──────── Quoted passage
The computing device 108 or the image capture devices 104 are implemented on one or more standalone data processing apparatuses or a distributed network of computers. In some implementations, the computing device 108 and the image capture device 104 are a single device. In some implementations, the computing device 108 and the image capture device 104 support real-time drift detection and/or correction (e.g., during capture). In some implementations, the computing device 108 and the image capture device 104 support off-line drift detection and/or correction (e.g., post capture). In some implementations, the computing device 108 or the image capture devices 104 also employ various virtual devices or services of third party service providers (e.g., third-party cloud service providers) to provide the underlying computing resources or infrastructure resources.
In some implementations, the computer system 100 detects AR tracking drift using various methods. One method involves detecting changes in tracking session IDs, which can indicate a new world space initialization. Another method involves detecting changes in tracking session state. Another method involves analyzing the AR poses, or data associated therewith, for changes in translational and/or rotational accelerations, translational and/or rotational velocities, or long time delays between poses. These indicators suggest that the tracking may not be trusted for those poses.
In some implementations, after drift is detected and locally rigid pose groups are identified, the computer system 100 can use a set of images within each group for feature matching (e.g., classical feature matching) and triangulation to stitch the groups together. This approach may avoid the need for exhaustive pairwise feature matching across all images.
────────────────
Return the above passage on AR tracking drift in full, word for word.
──────── Given information
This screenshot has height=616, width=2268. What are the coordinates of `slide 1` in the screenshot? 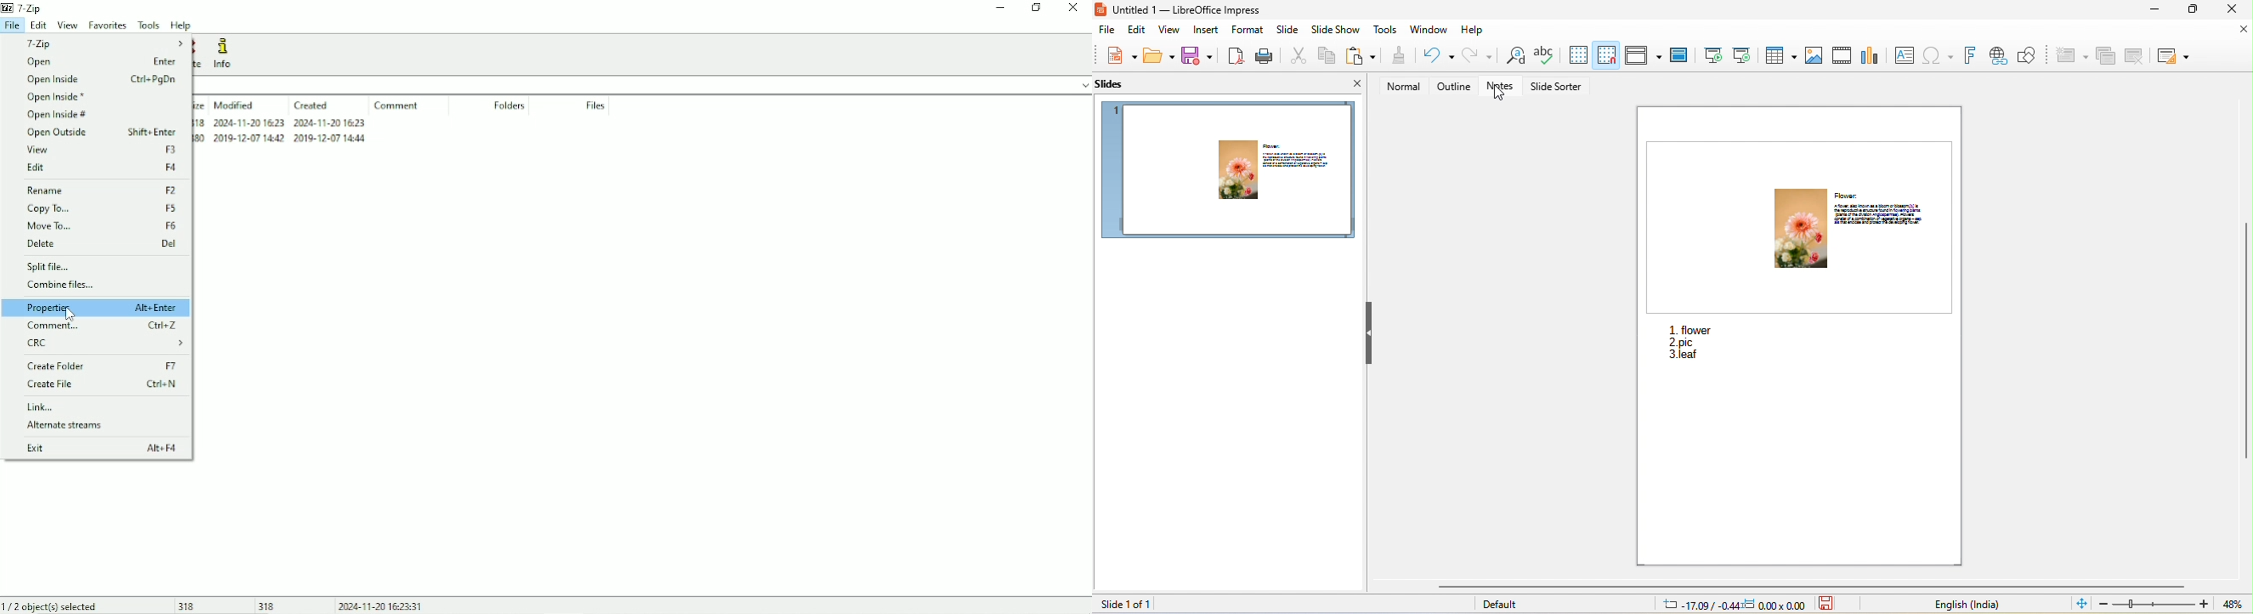 It's located at (1231, 169). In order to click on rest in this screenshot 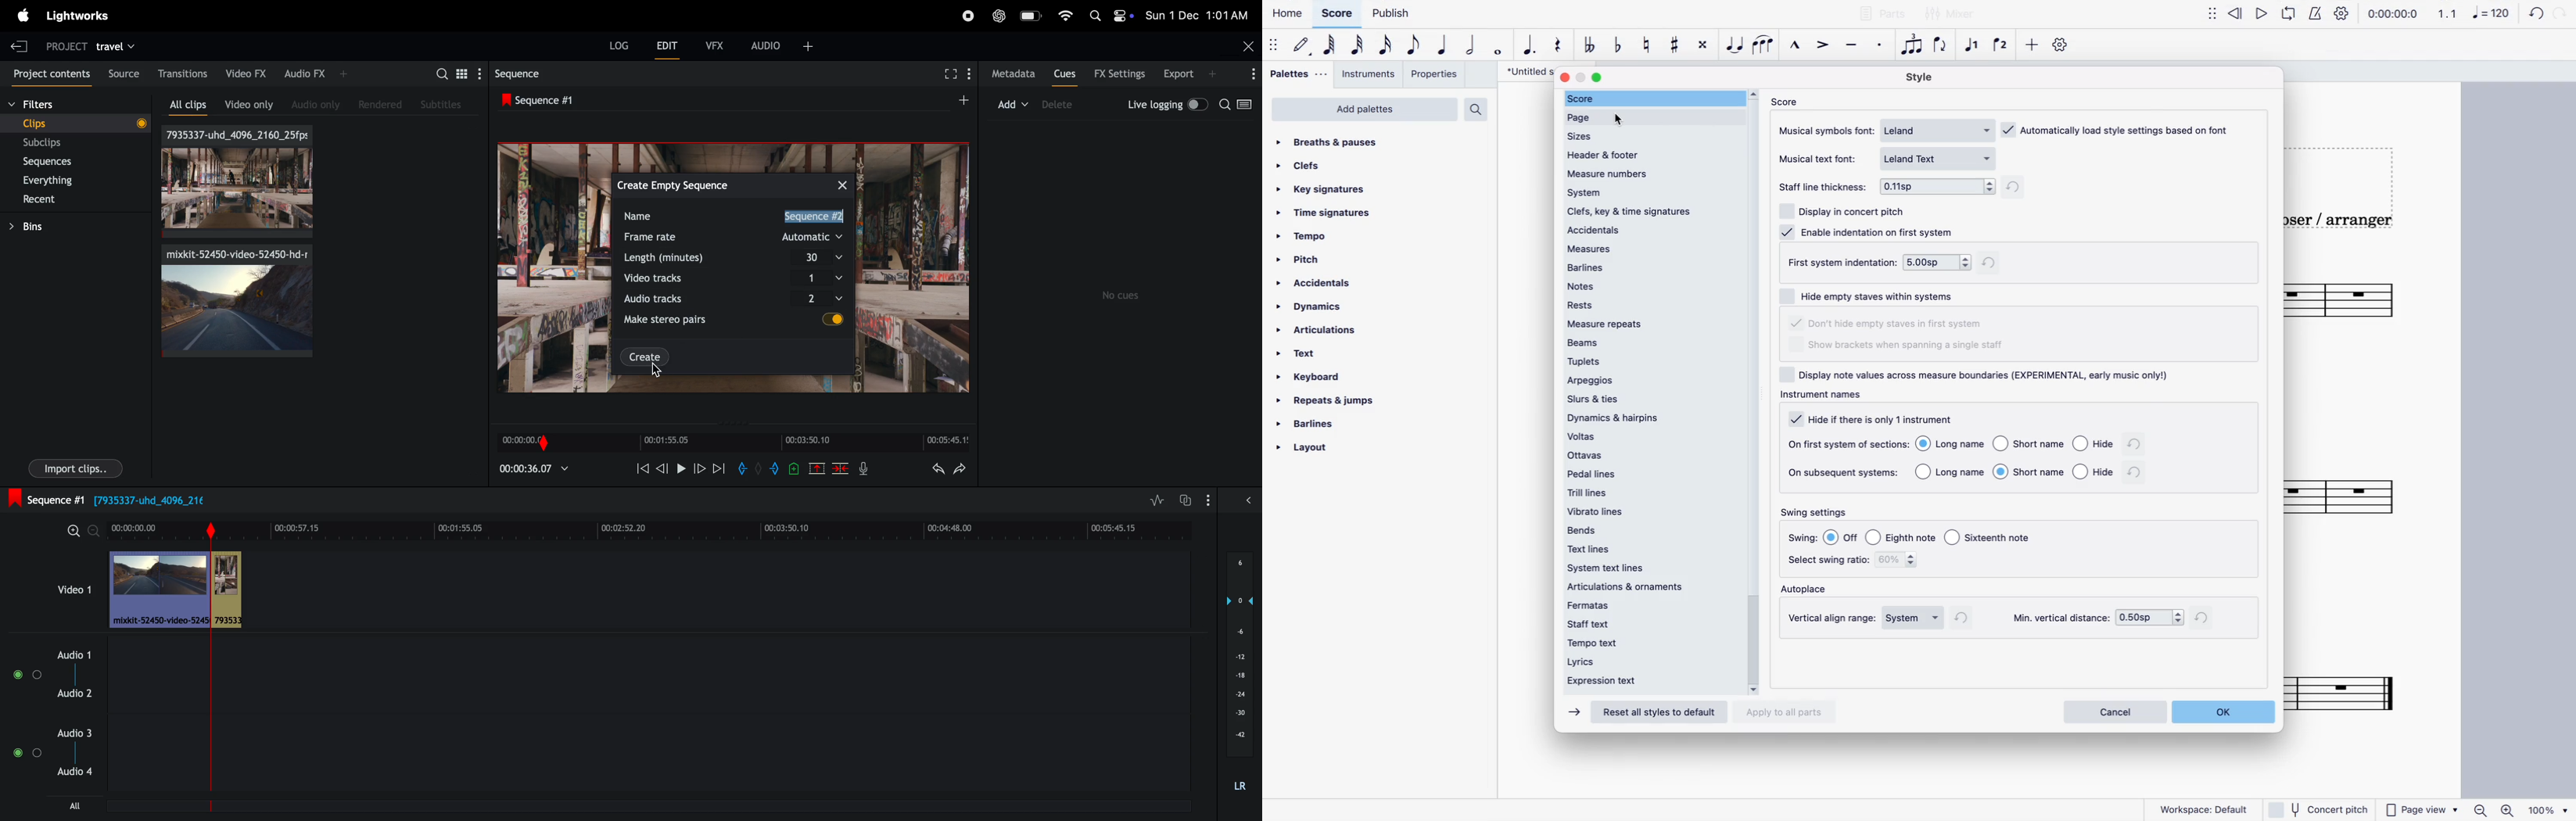, I will do `click(1557, 46)`.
────────────────
→ **Task answer**
The computing device 108 or the image capture devices 104 are implemented on one or more standalone data processing apparatuses or a distributed network of computers. In some implementations, the computing device 108 and the image capture device 104 are a single device. In some implementations, the computing device 108 and the image capture device 104 support real-time drift detection and/or correction (e.g., during capture). In some implementations, the computing device 108 and the image capture device 104 support off-line drift detection and/or correction (e.g., post capture). In some implementations, the computing device 108 or the image capture devices 104 also employ various virtual devices or services of third party service providers (e.g., third-party cloud service providers) to provide the underlying computing resources or infrastructure resources.
In some implementations, the computer system 100 detects AR tracking drift using various methods. One method involves detecting changes in tracking session IDs, which can indicate a new world space initialization. Another method involves detecting changes in tracking session state. Another method involves analyzing the AR poses, or data associated therewith, for changes in translational and/or rotational accelerations, translational and/or rotational velocities, or long time delays between poses. These indicators suggest that the tracking may not be trusted for those poses.
In some implementations, after drift is detected and locally rigid pose groups are identified, the computer system 100 can use a set of images within each group for feature matching (e.g., classical feature matching) and triangulation to stitch the groups together. This approach may avoid the need for exhaustive pairwise feature matching across all images.